Artists under the Musicians Association of Malawi (MAM) are mobilising themselves to deal with a long-standing battle surrounding the use of their music by mobile service providers, as Ring Back Caller Tunes.
For close to two years now, musicians have been complaining that unscrupulous individuals are ripping them off by providing their music to Airtel and TNM, which is used as caller tunes, yet they get nothing.
MAM president Reverend Chimwemwe Mhango disclosed that the music body is working at obtaining a court injunction to stop the use of music by mobile service providers.
“We will file the injunction, but also claim what is due to us. For some time now, our songs have been used as caller tunes, but we have gained nothing out of it. We are tired of this and it is time to take action. In fact, the musicians wanted to hold a demonstration but had to negotiate other tangible ways of addressing this challenge.
“We are therefore calling upon all artists whose songs have been used without their consent to come forward so that we have a collective voice in addressing this matter,” Mhango said.
Mhango, who says is also a victim of the malpractice, said musicians are very bitter and are demanding answers.
Asked as to why it has taken time for the musicians to act considering this is not a new issue, the MAM president said the body was conducting investigations to get to the root of the problem.
Contacted for comment, Airtel Malawi public relations manager Edith Tsilizani expressed surprise at the matter, which she said is a recurring issue.
“We have no direct contract with the artists, but we work through a company called On Mobile which has an agreement with content providers who in turn grant the songs on behalf of the artists. As such, we directly pay On Mobile on a monthly basis and therefore the artists cannot sue us,” she explained.

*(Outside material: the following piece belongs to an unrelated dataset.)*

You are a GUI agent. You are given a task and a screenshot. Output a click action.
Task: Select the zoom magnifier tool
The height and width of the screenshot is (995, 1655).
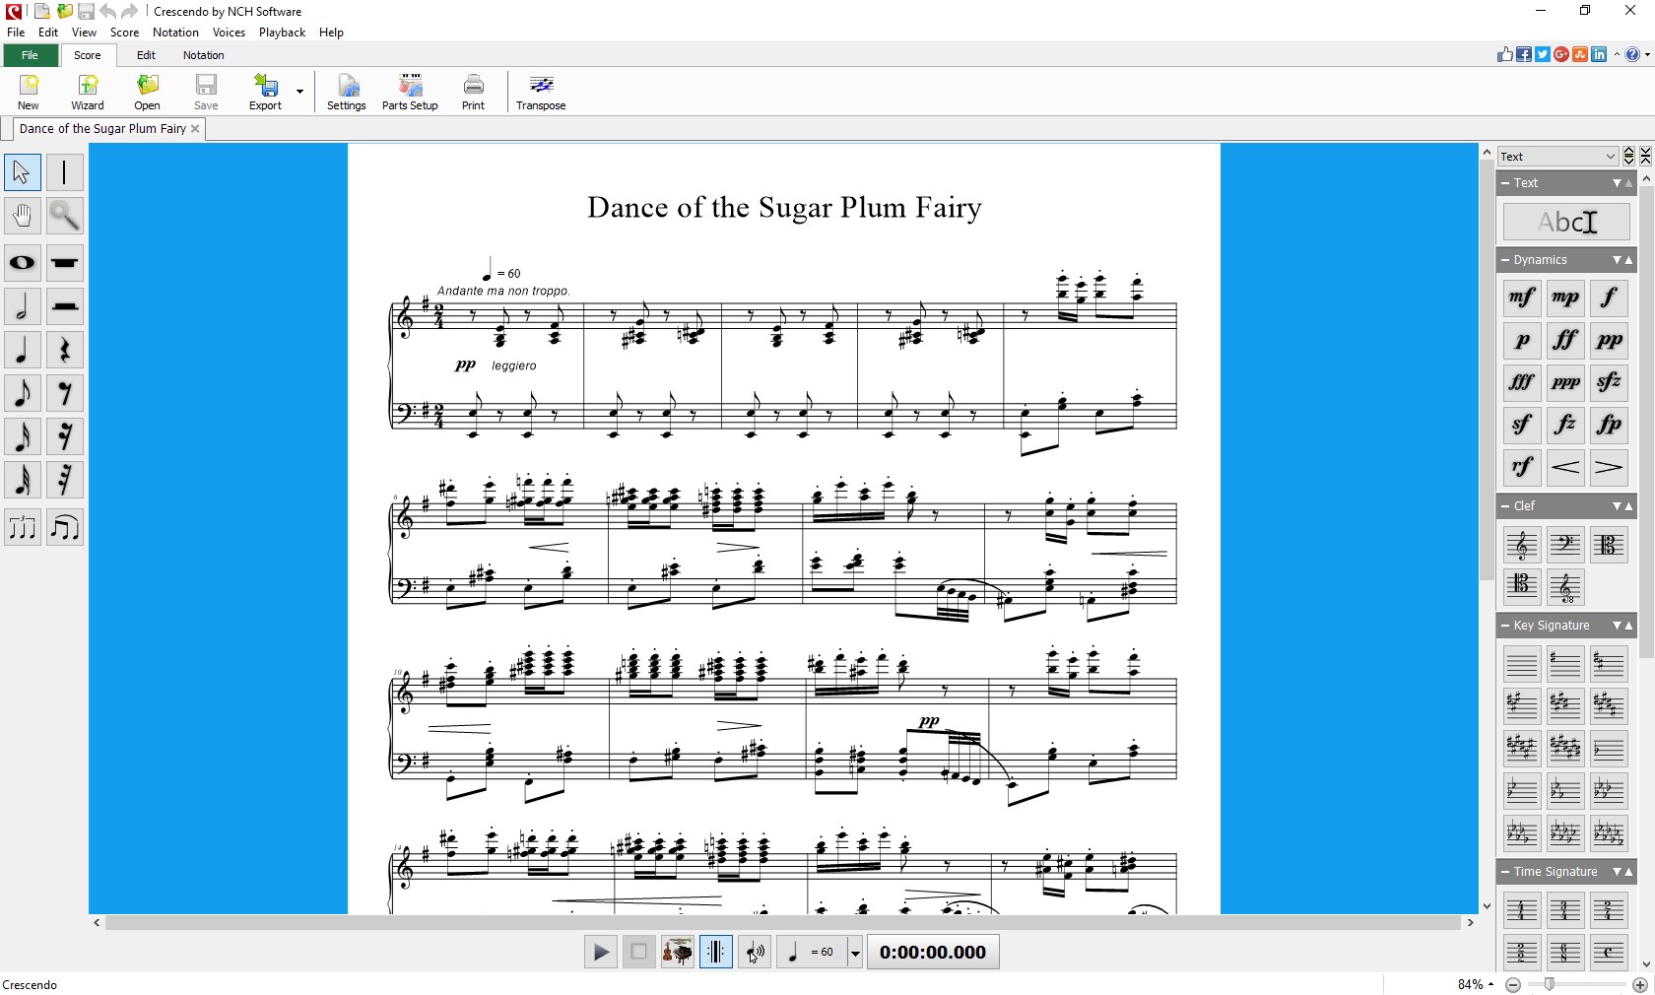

TNM, on the other hand, said the service is provided by third party companies who get into agreements with artists to use their songs.
“We work under third party agreements. The revenue from the mobile phone subscriber of caller tunes; K15 (about $0.03) per song downloaded and K35 ($0.08) monthly rental for each subscriber, is shared between TNM and the third party caller tunes content provider. It is the third party content provider who in turn makes any relevant transactions with the specific musicians/artists,” said TNM’s head of marketing division Sobhuza Ngwenya.
On how they know if the artists whose music is used by TNM as caller tunes get their dues, Ngwenya said: “When uploading any caller tunes, TNM requires that the third party content provider produces an agreement between them and the artists. This is to make sure that the artist has agreed specific terms with the content provider before their songs are uploaded as caller tunes.”
He added that while the third party content providers invoice TNM monthly for payment, the revenue from caller tunes depends on the number of times that subscribers download a particular song.
One of the third party firms which provide content to TNM, Mobtech Solutions, says it has and will always provide content to mobile service providers after signing an agreement with the artists.
“We have no issues with artists because we have authority to provide their music to either TNM or Airtel. Depending on the agreement and status, an artist gets 10, 20 or 30 percent of the total revenue. We get the other chunk to meet costs like advertising among others,”explained Owen Banda of Mobtech.